国際問題

英ノルウェー、新協定のもとロシア潜水艦を共同「追跡」へ

先月、英国国防相のジョン・ヒーリー氏は、ロシア軍艦「ヤンタリ」が今年に入って2度目となる英国領海への侵入を行ったことを受け、ロシアに対して警告を発した。

ノルウェー国防相トーレ・O・サンドヴィク氏(中央)が、2025年12月4日、ロンドンのホース・ガーズ・パレードで英国国防相ジョン・ヒーリー氏(左後方)とともに儀仗隊を視察した。[アラステア・グラント/AFP]
ノルウェー国防相トーレ・O・サンドヴィク氏(中央)が、2025年12月4日、ロンドンのホース・ガーズ・パレードで英国国防相ジョン・ヒーリー氏(左後方)とともに儀仗隊を視察した。[アラステア・グラント/AFP]

AFP |

英国とノルウェーはこのほど、北大西洋において「ロシア潜水艦を追跡」するため、両国海軍が共同で艦隊を運用する新たな防衛協定を発表した。

12月4日に発表されたこの北大西洋条約機構(NATO)加盟国同士の協定は、欧米当局者によると近年ロシアによる脅威が高まっている海底ケーブルなどの重要インフラを守ることを目的としている。

これは、英国国防省(MoD)が、過去2年間で英国領海におけるロシア艦艇の目撃件数が30%増加したと報告しているさなかに発表されたものだ。

ノルウェーのヨナス・ガール・ステーレ首相は、ロンドンのダウニング街で英国首相キア・スターマー氏と会談を行った。

ステーレ首相は、この「防衛協力と統合に関する極めて重要な合意」を高く評価した。

「これはまさに『今』に関するものです。われわれは欧州が置かれた現状を認識し、将来の安全保障をどう確保するかを考えなければならないのです」と、彼は付け加えた。

「両国は『重要な一歩を踏み出している』。

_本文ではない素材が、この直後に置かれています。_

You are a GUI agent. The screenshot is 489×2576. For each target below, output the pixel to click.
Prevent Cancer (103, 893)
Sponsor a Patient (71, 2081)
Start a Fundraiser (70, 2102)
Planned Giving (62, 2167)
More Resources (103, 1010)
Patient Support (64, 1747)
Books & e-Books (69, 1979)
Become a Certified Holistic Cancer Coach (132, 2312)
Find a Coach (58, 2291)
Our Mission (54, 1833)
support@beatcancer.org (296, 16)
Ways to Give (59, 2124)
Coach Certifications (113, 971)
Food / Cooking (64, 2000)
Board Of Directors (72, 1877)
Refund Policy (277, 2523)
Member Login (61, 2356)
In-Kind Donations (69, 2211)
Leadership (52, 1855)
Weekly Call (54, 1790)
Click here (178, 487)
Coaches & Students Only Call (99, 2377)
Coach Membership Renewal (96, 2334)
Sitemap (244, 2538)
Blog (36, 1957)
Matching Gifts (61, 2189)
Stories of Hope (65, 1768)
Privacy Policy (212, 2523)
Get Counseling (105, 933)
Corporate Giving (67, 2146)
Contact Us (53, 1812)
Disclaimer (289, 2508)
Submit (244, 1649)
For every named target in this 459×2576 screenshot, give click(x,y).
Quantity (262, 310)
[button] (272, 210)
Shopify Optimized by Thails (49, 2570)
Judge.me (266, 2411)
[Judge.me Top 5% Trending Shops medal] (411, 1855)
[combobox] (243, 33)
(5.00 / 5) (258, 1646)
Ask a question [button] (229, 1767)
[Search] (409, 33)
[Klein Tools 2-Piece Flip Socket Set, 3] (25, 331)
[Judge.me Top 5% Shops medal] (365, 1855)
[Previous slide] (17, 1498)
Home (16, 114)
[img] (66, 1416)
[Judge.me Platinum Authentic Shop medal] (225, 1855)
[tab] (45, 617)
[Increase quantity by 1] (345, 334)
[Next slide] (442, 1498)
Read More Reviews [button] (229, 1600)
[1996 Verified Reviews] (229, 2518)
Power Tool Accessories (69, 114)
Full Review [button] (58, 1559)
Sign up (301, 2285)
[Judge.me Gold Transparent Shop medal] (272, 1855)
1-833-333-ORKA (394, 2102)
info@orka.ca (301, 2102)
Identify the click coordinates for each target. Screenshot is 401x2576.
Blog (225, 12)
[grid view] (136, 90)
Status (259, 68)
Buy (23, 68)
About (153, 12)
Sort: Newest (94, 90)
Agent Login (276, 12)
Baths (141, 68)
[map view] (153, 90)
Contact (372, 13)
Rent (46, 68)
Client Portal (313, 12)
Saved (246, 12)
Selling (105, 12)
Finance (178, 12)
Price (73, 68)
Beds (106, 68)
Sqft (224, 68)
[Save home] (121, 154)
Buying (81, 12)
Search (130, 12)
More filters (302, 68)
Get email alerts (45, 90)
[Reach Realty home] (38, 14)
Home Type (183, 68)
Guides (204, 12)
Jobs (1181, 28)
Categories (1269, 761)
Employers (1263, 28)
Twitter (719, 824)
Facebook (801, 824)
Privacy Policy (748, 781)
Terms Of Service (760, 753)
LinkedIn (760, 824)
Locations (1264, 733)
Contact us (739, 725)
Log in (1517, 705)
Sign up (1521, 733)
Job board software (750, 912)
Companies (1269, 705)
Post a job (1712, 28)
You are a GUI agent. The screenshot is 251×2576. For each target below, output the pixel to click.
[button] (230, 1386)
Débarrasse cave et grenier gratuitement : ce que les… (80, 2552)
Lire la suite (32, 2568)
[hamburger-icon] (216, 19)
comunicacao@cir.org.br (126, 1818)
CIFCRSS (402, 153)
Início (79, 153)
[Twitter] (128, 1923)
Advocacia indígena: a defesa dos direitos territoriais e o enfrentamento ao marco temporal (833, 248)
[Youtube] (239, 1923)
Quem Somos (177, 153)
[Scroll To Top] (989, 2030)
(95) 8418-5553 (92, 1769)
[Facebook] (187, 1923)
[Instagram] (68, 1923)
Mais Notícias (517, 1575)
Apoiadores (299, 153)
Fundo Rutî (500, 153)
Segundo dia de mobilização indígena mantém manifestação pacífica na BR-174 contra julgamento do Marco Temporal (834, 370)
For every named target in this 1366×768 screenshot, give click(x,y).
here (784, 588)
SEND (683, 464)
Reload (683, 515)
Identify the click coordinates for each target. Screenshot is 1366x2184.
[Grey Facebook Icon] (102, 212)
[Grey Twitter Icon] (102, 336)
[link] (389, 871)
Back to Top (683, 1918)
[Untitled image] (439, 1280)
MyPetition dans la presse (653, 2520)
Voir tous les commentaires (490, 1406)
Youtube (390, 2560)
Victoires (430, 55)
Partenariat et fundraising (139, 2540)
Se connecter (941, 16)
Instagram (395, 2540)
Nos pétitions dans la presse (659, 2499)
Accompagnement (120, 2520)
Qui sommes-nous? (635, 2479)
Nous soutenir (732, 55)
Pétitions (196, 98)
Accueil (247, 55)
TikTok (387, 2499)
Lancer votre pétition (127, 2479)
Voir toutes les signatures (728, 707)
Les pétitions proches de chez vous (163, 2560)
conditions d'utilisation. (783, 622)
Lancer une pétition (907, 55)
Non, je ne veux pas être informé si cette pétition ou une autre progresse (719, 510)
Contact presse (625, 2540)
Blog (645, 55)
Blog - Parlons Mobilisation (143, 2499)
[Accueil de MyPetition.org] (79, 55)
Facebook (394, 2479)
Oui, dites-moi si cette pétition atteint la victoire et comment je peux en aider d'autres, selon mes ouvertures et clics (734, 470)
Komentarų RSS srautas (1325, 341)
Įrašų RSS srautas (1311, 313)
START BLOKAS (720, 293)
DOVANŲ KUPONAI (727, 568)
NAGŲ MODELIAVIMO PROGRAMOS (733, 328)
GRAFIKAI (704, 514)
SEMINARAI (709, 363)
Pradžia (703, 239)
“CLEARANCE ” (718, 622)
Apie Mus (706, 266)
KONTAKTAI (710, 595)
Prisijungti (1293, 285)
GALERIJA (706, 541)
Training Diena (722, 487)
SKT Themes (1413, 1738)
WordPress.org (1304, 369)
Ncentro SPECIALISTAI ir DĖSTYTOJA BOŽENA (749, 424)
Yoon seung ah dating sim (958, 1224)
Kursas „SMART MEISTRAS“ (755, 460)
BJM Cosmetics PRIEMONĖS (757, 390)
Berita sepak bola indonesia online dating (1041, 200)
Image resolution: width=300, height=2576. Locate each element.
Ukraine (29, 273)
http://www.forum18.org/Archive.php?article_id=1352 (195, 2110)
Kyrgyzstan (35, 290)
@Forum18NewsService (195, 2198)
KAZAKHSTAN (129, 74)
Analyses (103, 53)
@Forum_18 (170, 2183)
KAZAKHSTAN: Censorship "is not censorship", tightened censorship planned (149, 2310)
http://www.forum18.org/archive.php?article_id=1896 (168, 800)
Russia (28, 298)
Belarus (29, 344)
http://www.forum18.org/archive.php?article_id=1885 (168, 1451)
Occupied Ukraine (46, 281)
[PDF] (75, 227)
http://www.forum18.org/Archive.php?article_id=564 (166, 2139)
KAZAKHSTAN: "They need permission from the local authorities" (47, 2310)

なぜなら、我々は海域を共有し、戦略的環境を共にしているからです」と述べた。

「極めて危険」

この新たな協定に基づき、両国は英国製フリゲート艦13隻からなる艦隊を「相互運用可能(インターチェンジャブル)」な形で運用する。

国防省は声明で、「両国はグリーンランド、アイスランド、英国に囲まれた海域におけるロシア海軍の活動を監視し、通信、電力、ガスなど極めて重要なインフラを担う海底ケーブルやパイプラインを守る」と述べた。

「現在、世界的な不安定さが深まる中、我々の海域でロシア艦艇の目撃が増加している。国家安全保障を守るため、国際的なパートナーと連携しなければならない」とスターマー氏は述べた。

先月、英国国防相ジョン・ヒーリー氏は、ロシア軍艦「ヤンタリ」が今年に入って2度目となる英国領海への侵入を確認したとして、ロシアに対して警告を発した。

ヒーリー氏は、同艦が英国空軍のパイロットに向けてレーザーを照射する「極めて危険な」行為を行ったと述べた。

英国およびNATO加盟諸国は、ここ数カ月間に複数の海底通信・電力ケーブルが疑わしい妨害行為に遭ったことを受け、モスクワが海洋インフラに及ぼすリスクに対して懸念を強めている。

専門家や政治家らは、2022年にロシアがウクライナに全面侵攻を開始して以降、西側諸国の多くがウクライナを支援していることに対し、モスクワがこれら諸国に対して「ハイブリッド戦争」を仕掛けていると非難している。

ノルウェーは9月、英国から少なくとも5隻のタイプ26フリゲート艦を100億ポンド(約130億ドル)で購入することを発表した。

BAEシステムズ社は、フランス、ドイツ、米国の企業グループを抑え、このフリゲート艦の受注を勝ち取った。

スターマー氏とステーレ氏は、12月4日遅くにスコットランド北部の英国空軍基地も訪問した。